Unilever memastikan kenaikan harga barang dalam harian berbahasa Inggris, Shanghai Daily. Disebutkan, harga naik karena meningkatnya biaya bahan baku. Tapi Unilever menolak membeberkan alasan lainnya. Sedangkan P&G tidak bisa dimintai konfirmasi.
Stasiun televisi milik pemerintah kemarin menampilkan gambar rak-rak barang yang kosong di sejumlah kota di Cina. Para penduduk memborong barang-barang P&G dan Unilever sebelum harganya naik. Kondisi ini memperlihatkan sensitivitas masyarakat miskin Cina terhadap harga barang.
Pemerintah Cina saat ini sedang bekerja keras menahan harga barang, yang telah naik 4,9 persen di bulan Februari. Cina bertekad mencegah ekspektasi inflasi yang membuat harga barang benar-benar naik dari brokoli sampai bir.
Rencana kenaikan harga produk P&G, Unilever, dan perusahaan Barat lainnya menarik perhatian publik dan otoritas Negeri Tirai Bambu. Shanghai Development and Reform Commission, badan perencanaan pembangunan setempat, sedang menyelidiki alasan P&G dan Unilever menaikkan harga.
Di awal tahun ini, lembaga perencanaan pembangunan ekonomi mendenda toko Wal-Mart dan Carrefour karena memanipulasi harga barang. McDonald juga menaikkan harga makanannya di Cina November tahun lalu, dengan alasan peningkatan harga bahan baku.
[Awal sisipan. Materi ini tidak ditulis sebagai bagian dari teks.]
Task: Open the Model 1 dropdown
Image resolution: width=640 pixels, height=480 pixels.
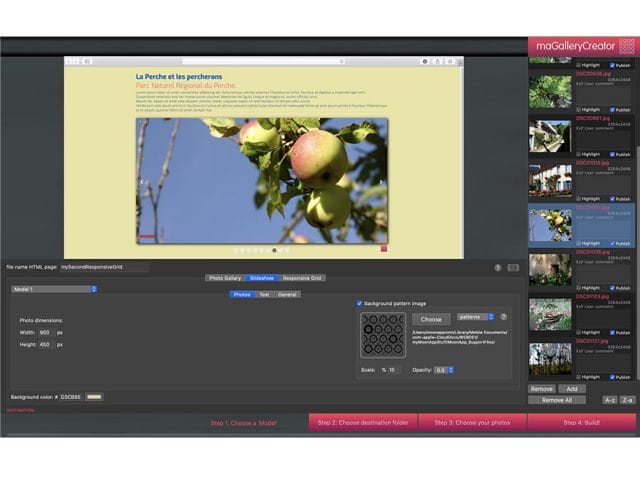Action: click(54, 289)
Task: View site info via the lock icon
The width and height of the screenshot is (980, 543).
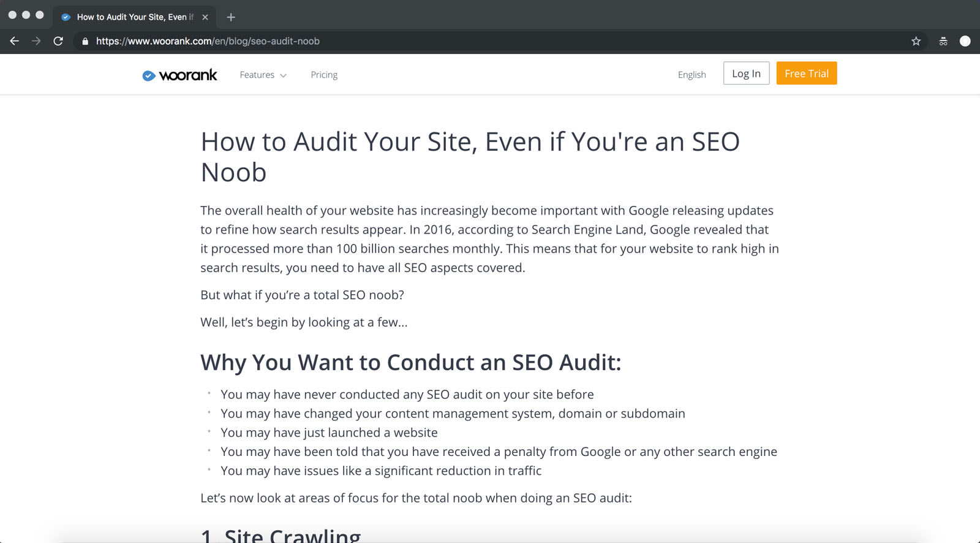Action: coord(85,41)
Para ekonom percaya kenaikan harga tersebut tidak akan berdampak besar terhadap upaya pemerintah melawan inflasi. “Saya yakin, akan ada kebijakan pengetatan moneter, dan jika itu terjadi, inflasi akan turun,” kata Paul Cavey, ekonom pada Macquarie di Hong Kong.
Bank sentral Cina telah menaikkan suku bunga dan kewajiban pencadangan perbankan berlipat-lipat kali dalam beberapa bulan terakhir. Negara itu ingin menghadang inflasi supaya stabil di bawah 5 persen, setelah menembus 5,1 persen November 2010.
Sekalipun makanan menjadi penggerak utama pergerakan indeks harga konsumen, pemerintah ingin mencegah pertumbuhan ekspektasi inflasi. Survei bank sentral yang dilansir bulan ini menunjukkan semakin banyak rumah tangga yang puas dengan dengan tingkat harga saat ini.
Dukungan datang dari Indeks Pembelian Manager dari HSBC Markit pekan lalu yang menunjukkan kenaikan harga barang baku adalah yang terendah selama 6 bulan terakhir, dan kenaikan harga produk adalah yang terlemah dalam 7 bulan terakhir.
Dengan melemahnya kenaikan harga bahan baku dari tahun lalu dan pengetatan kebijakan moneter Cina, Cavey optimistis Beijing dapat mengendalikan inflasi.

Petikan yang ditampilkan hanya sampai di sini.